© JUNGE FREIHEIT Verlag GmbH & Co.  www.jungefreiheit.de    52/01 01/02 21. Dezember / 28. Dezember 2001


Blick in die Medien
Arbeitslust
Ronald Gläser

Wir Deutschen gelten mitunter als ein pessimistisches Völkchen. Das fängt bei der Begrüßung und der Frage nach dem individuellen Wohlergehen an. Die Antwort „Kann nicht klagen!“ ist an Defätismus nicht zu übertreffen. Die Arbeitslosigkeit steigt. Die Steuern steigen. Die Zahl der Pleiten steigt. Und im selben Maße sinkt die Zuversicht für unsere Volkswirtschaft. Die Initiative „Deutschland packt’s an“ will diese fatalistische Stimmung jetzt durch eine Prise Enthusiasmus therapieren. Angeführt vom n-tv Chef Karl-Ulrich Kuhlo und Lothar Späth wollen die Initiatoren zu Unternehmermut und Engagement aufrütteln. Eltern sollen die Leistungsbereitschaft ihrer Kinder fördern und Verbraucher ihre Zukunftsängste beiseite legen. Das Multitalent Lothar Späth will mit seinem Appell die Ansicht widerlegen, bei uns reiche „es nur noch bis zum Friedhof“. An der Kampagne, mit der der Verein wirbt, haben Werbeagenturen mit Rang und Namen mitgewirkt. Auf 20.000 Plakaten, in Zeitungsanzeigen und in Fernsehspots mit Millionenwert wird Arbeitslust propagiert. Den heute 30jährigen steht ein Dejavu mit Geier Sturzflug bevor.

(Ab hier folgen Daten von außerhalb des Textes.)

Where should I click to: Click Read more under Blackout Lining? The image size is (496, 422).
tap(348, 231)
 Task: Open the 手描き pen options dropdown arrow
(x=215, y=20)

Diese Band sang Anfang der achtziger Jahre hyperoptimistisch „Jetzt wird wieder in die Hände gespuckt - wir steigern das Bruttosozialprodukt!“ Die Gruppe landete einen Riesenerfolg in den Hitparaden, aber sie fiel sofort in die typisch deutsche Befindlichkeit zurück. Denn ihr nächstes Lied lautete: „Besuchen Sie Europa - solange es noch steht“.